Aaron Raby is speaking to media outlets, apparently asking for sympathy for the backlash he’s receiving after yet another of his trophy hunts. It’s always interesting to see how quickly those who kill animals to try to show how powerful they are begin sniveling when they’re the ones in the crosshairs.

PETA released a video showing the Los Angeles County resident taking several minutes to kill a young elephant in South Africa, who rumbled in distress as multiple shots riddled his body. The elephant had wandered just outside Kruger National Park, where hunting is prohibited. Since the camera was turned off after two minutes, before the elephant’s death, we don’t know how long he suffered.

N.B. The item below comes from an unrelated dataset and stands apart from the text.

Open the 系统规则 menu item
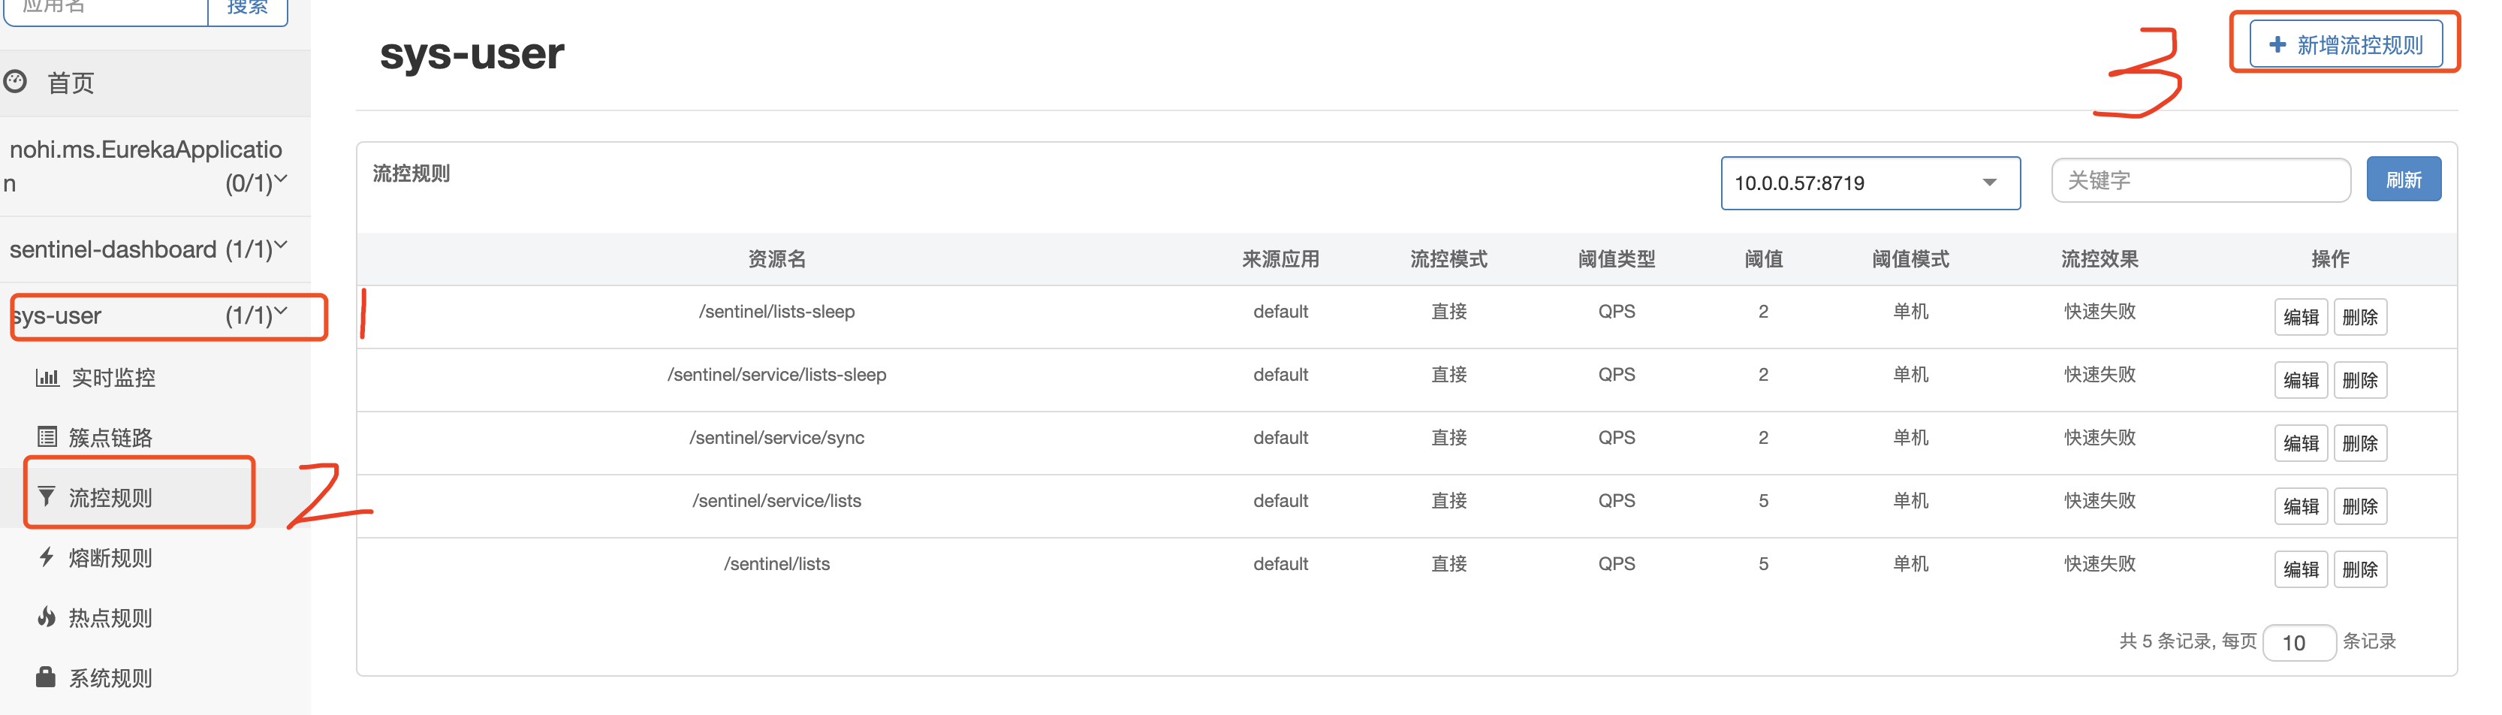The width and height of the screenshot is (2502, 715). pos(110,678)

What we do know is that Raby posed, grinning, for pictures over the elephant’s dead body, cut off his tail, ate a chunk of his flesh and sent other parts to be made into wall ornaments, presumably to hang alongside trophies of his kills of a leopard, lion, rhinoceros and Cape buffalo.

On cue, trophy hunters are feverishly trying to convince people that these animals’ deaths—and thus their suffering—are justified. Their arguments run the gamut from the unsubstantiated to the absurd.

They argue that without trophy hunters, “game ranches,” as they call them, would be converted and used to raise animals for meat, so wildlife would still be killed—as if those are the only two options. What about wildlife tourism?

According to an in-depth study by the independent group Economists at Large, “Nature based tourism does play a significant role in national development, but trophy hunting is insignificant. Across the investigated countries, trophy hunting revenue was only 1.8% of tourism revenues.” The research also revealed that very little of the money spent by trophy hunters—$30,000 in Raby’s case—ever makes it to the local economy. Most of it stays with well-moneyed hunting outfits (many of which are based outside Africa) or lands in the pockets of corrupt lawmakers.

So if helping local communities is the goal, iconic animals are worth much more alive than dead.

Trophy hunters love to try to distance themselves from poachers, but there’s only a fine line between them. Violating hunting permits (as Raby may have done by making this elephant suffer), killing protected animals (as Walter Palmer did), and killing without a permit (as Donald Trump Jr. did) are all forms of poaching. And of course, to the animals and their families, it makes no difference who profits by taking their lives.

Hunters can shout “Conservation!” from dawn until dusk, but there’s no evidence to support their claims that you can somehow save threatened species by killing more of them. Animals’ numbers are already being decimated by climate change and habitat loss—the last thing they need is to be hunted. In 1930, between 5 and 10 million elephants roamed the African savannahs. Now, there are only about 415,000. Only about 23,000 lions, 6,700 cheetahs and 5,000 black rhinos remain in the African wilderness. Extinction is their probable fate.

An end to trophy hunting is inevitable, whether because of a global outcry and resulting trophy import bans, such as California’s Senate Bill 1175 and the proposed federal “CECIL Act,” or because the species have died out.

But if what Raby says is true—that it isn’t about the kill, that it’s about being outdoors immersed in nature and having an adventure—then he should have no problem swapping his rifle for a camera.